My Aunt Alice liked to have a few sherries during a game, but this was her third draw of the day. And the sherries had somehow morphed to tequila shots. Don’t ask.
In the fourth end, with Thor up 6-1, Aunt Alice began mumbling. Thor had a beautiful delivery and a seamless slide to release.
He was removing rocks with abandon, but always apologizing deferentially to Auntie Alice after every made shot.
Thor was nothing if not a nice guy and genteel competitor.
I was down at ice level taking some pictures when I heard Aunt Alice’s muttered refrain. “Look at Thor, that young bugger; he’s sliding past the hog line; he’s holding that rock too long, dammit.”
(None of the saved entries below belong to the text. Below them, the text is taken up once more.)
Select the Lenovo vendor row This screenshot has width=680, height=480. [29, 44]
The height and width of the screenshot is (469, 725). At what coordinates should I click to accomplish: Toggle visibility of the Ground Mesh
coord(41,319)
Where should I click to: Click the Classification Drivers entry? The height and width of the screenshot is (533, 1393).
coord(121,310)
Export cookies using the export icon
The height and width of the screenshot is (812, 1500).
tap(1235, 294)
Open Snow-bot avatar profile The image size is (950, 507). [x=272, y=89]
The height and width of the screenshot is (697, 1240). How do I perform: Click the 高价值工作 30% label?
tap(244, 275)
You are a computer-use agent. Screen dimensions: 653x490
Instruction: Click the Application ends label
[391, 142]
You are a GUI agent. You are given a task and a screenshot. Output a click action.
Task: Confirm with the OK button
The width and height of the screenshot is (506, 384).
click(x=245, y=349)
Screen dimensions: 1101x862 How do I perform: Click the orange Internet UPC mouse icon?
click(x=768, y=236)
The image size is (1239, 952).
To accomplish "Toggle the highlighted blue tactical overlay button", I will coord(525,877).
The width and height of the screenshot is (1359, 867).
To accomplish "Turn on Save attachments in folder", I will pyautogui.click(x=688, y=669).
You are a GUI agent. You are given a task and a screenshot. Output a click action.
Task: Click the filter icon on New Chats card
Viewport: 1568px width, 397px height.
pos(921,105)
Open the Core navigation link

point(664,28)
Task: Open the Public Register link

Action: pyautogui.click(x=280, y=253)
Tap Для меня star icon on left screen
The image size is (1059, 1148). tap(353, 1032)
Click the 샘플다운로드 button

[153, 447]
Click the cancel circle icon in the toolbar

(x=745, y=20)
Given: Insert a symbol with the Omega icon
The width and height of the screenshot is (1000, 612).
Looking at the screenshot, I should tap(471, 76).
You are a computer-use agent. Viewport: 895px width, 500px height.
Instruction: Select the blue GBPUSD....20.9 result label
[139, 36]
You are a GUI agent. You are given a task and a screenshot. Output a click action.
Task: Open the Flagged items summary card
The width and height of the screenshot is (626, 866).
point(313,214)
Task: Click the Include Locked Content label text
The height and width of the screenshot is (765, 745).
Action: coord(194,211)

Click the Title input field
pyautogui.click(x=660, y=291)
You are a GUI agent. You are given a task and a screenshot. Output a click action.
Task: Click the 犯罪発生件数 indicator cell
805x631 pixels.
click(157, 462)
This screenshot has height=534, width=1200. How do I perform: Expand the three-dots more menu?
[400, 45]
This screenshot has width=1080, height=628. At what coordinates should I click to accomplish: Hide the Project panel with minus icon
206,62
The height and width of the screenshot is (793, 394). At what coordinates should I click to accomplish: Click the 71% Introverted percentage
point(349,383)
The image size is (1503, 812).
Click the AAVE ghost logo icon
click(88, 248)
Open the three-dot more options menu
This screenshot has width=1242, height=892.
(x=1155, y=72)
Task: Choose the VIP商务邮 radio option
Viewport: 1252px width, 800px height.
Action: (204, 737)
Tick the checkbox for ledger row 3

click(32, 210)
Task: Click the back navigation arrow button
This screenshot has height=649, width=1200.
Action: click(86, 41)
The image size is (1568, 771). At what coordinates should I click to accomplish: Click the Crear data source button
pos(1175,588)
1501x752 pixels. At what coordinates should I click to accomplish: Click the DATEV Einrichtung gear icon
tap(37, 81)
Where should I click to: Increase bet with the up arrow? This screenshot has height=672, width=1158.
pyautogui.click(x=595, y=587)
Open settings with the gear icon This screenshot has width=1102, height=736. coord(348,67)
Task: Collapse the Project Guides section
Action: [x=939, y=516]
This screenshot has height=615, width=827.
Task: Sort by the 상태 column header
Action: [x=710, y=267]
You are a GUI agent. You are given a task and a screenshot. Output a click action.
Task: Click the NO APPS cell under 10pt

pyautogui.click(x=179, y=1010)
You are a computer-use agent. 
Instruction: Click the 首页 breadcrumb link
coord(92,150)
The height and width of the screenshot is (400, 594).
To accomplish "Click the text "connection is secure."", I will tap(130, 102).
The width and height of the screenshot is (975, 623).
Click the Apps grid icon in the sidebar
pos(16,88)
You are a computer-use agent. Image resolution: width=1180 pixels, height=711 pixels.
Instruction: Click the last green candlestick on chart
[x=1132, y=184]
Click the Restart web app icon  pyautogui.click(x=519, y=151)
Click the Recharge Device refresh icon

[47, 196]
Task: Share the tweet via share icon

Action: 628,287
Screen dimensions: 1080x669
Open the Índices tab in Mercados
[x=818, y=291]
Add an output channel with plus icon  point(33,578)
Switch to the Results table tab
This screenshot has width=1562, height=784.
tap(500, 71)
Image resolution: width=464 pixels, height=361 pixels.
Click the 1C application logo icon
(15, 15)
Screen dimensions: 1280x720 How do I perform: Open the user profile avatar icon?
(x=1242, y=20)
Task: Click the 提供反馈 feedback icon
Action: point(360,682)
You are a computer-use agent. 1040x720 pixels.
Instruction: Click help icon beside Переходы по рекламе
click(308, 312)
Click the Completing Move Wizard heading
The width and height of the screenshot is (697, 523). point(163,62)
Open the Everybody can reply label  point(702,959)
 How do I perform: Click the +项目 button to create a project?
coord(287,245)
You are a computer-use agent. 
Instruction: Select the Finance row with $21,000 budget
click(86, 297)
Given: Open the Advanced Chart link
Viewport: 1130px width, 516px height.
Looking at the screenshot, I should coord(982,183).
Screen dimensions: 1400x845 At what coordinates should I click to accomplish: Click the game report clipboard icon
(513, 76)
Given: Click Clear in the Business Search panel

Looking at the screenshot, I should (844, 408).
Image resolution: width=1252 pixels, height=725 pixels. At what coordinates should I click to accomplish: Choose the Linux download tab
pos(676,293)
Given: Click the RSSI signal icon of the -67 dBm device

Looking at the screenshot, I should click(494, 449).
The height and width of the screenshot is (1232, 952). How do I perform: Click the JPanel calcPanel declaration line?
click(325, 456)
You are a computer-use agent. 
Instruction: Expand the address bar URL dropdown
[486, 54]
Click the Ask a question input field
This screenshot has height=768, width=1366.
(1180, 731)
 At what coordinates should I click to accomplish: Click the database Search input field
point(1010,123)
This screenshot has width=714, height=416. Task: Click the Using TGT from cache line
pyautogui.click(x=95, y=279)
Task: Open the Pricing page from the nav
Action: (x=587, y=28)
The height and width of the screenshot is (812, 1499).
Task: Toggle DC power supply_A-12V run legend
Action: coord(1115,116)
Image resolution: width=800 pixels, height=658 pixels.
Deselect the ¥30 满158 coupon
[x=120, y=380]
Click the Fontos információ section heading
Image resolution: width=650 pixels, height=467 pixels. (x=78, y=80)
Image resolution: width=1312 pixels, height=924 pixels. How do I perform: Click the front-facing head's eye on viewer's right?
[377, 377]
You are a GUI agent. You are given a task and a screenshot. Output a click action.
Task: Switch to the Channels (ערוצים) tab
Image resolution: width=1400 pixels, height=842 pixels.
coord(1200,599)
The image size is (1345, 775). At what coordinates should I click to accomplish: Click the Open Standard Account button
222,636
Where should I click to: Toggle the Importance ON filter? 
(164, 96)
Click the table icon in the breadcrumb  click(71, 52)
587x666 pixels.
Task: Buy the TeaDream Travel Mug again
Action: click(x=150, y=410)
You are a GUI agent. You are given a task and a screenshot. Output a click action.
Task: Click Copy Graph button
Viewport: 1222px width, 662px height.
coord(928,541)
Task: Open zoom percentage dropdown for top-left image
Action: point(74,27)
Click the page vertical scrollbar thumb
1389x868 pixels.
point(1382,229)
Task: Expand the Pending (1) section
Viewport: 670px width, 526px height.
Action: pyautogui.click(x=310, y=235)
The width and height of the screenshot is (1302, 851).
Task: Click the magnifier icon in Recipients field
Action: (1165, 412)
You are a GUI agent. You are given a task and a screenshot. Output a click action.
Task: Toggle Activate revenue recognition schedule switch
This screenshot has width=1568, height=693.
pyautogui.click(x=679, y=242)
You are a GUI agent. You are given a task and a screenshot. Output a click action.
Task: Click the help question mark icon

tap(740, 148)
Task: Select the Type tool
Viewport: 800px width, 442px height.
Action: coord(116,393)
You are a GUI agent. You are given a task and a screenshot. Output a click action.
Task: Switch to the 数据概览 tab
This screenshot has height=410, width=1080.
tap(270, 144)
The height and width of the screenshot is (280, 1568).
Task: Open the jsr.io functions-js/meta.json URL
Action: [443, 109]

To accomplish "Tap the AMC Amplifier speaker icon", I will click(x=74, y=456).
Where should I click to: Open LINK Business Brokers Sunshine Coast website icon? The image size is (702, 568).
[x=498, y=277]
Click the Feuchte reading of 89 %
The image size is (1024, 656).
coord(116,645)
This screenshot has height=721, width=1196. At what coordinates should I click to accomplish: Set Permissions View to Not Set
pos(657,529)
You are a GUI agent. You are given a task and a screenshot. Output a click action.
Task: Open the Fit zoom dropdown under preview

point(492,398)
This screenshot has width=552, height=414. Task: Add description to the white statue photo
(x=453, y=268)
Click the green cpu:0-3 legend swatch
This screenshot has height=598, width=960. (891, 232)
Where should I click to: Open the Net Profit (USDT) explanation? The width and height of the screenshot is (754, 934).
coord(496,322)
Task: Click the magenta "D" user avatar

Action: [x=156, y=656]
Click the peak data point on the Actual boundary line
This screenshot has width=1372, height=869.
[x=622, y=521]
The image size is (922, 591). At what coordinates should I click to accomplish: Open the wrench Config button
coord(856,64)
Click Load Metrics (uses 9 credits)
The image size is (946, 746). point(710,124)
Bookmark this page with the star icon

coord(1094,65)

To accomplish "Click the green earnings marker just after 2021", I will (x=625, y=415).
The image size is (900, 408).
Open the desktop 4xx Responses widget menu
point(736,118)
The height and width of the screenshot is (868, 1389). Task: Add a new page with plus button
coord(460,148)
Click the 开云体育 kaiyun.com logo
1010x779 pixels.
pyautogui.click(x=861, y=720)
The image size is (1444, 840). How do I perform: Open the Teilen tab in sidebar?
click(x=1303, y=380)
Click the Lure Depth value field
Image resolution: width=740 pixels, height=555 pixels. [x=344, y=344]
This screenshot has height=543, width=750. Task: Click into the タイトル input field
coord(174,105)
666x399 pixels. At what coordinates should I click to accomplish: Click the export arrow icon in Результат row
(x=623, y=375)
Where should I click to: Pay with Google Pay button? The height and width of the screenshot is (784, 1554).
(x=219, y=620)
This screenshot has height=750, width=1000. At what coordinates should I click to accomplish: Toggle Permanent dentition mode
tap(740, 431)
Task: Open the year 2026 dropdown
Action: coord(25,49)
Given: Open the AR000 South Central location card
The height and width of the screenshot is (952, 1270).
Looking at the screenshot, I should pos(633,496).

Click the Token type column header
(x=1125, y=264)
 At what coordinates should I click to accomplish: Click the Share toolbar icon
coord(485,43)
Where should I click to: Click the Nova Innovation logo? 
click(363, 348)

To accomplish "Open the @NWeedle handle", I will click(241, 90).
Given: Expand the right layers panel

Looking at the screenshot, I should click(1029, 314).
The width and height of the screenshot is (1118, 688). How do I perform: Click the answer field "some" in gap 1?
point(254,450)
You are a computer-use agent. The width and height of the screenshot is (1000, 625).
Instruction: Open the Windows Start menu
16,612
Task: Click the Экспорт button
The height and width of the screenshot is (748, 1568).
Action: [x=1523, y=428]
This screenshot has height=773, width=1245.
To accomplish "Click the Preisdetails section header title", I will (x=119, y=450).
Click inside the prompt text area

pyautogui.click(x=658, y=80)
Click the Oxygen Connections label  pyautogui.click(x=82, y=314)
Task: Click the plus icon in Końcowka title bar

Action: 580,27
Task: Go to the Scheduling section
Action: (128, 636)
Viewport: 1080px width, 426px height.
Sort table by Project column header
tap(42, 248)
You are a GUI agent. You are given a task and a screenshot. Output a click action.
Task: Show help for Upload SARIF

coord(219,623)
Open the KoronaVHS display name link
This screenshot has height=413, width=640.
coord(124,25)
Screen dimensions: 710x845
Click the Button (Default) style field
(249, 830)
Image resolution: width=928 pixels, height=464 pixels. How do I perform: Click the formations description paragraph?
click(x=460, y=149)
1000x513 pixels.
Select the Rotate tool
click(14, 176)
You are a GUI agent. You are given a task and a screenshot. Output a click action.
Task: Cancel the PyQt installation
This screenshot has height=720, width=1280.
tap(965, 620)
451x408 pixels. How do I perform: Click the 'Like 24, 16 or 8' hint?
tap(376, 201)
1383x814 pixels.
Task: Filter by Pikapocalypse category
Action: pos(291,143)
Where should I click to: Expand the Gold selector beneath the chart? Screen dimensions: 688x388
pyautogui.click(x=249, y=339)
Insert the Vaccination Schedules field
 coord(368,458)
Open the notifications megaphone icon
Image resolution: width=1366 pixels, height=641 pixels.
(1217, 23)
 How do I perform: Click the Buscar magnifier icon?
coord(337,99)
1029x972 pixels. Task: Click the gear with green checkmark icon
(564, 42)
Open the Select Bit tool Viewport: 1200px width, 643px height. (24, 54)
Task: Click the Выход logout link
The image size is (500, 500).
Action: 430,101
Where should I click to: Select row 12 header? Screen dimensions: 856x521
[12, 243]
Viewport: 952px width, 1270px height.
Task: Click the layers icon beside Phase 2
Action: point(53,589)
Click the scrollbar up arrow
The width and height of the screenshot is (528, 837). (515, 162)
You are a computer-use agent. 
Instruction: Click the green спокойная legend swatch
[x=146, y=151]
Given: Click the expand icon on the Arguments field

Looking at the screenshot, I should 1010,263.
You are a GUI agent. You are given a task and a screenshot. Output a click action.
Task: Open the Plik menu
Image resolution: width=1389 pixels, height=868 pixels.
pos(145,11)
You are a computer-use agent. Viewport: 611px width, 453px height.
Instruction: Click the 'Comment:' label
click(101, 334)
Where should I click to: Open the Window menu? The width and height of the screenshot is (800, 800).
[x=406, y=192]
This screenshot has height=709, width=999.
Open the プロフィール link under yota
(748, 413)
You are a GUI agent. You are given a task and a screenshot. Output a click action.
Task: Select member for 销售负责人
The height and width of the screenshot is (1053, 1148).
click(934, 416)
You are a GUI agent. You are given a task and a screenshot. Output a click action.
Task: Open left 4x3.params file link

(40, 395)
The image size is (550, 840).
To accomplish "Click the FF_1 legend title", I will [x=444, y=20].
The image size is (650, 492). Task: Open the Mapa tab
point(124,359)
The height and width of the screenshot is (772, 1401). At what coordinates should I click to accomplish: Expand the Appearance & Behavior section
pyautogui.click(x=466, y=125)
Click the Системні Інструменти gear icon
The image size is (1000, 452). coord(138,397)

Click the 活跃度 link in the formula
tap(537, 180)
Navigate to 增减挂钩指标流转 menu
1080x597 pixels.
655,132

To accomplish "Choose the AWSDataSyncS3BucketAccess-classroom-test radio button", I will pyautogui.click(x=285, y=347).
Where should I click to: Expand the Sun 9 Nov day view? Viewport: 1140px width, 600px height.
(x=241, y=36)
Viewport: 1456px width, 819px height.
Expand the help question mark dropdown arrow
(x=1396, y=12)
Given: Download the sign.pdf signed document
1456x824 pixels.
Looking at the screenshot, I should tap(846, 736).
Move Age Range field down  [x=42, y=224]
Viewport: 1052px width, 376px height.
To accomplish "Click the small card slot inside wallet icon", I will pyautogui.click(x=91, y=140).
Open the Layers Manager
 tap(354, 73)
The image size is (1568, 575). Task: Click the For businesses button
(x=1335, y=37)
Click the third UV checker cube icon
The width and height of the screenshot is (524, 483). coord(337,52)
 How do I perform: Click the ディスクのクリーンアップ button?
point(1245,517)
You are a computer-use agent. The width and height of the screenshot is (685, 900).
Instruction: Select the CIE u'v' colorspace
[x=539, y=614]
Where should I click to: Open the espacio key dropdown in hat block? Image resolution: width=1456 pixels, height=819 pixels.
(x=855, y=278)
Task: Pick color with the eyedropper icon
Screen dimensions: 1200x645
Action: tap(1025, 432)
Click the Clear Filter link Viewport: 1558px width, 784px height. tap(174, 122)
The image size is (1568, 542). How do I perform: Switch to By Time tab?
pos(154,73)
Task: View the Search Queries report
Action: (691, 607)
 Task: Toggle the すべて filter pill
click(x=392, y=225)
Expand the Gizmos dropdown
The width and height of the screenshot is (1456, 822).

It was the tequila talking, and we tried to reassure her that Thor’s release was legal. She mumbled again. Her mind was set.
And sure enough, on Thor’s next slide out from the hack, as he slid effortlessly to the hog line, I remember clear as polished ice, this tiny little lady sliding from the sideboards, and then the sudden flash of Aunt Alice’s old straw broom as she shoved it between Thor’s delicately balanced legs.
The rock went south and Thor went north. And Aunt Alice watched with glee as Thor’s stone jammed hard into the sideboards. And then just before leaving she gave poor Thor two whacks to his backside with the old straw broom.
“Let go of that damn rock or you’ll get the same again,” Aunt Alice said to Thor, who was, to his credit, smiling sheepishly. And everyone in the old curling club was laughing.
Why?
Well, because Auntie Alice used to give hundreds of curling students in Halcyon a few whacks on the backside when she was teaching us all how to curl over her four decades of volunteer coaching at the ol’ Halcyon Golf and Curling club.
Auntie Alice never again switched from sherry to tequila shots at a Halcyon Bonspiel. And Thor?
Well he went on to win that game 10-4, but he never slid out more than 10 feet from the hack for the remainder of the contest.
That’s why I watch curling.
Because today, every time I watch a Kevin Martin, or a Jeff Stoughton sliding smooth and serene from the hack, my mind flashes back to 1985; and just for a moment I see Auntie Alice’s old straw broom, flashing.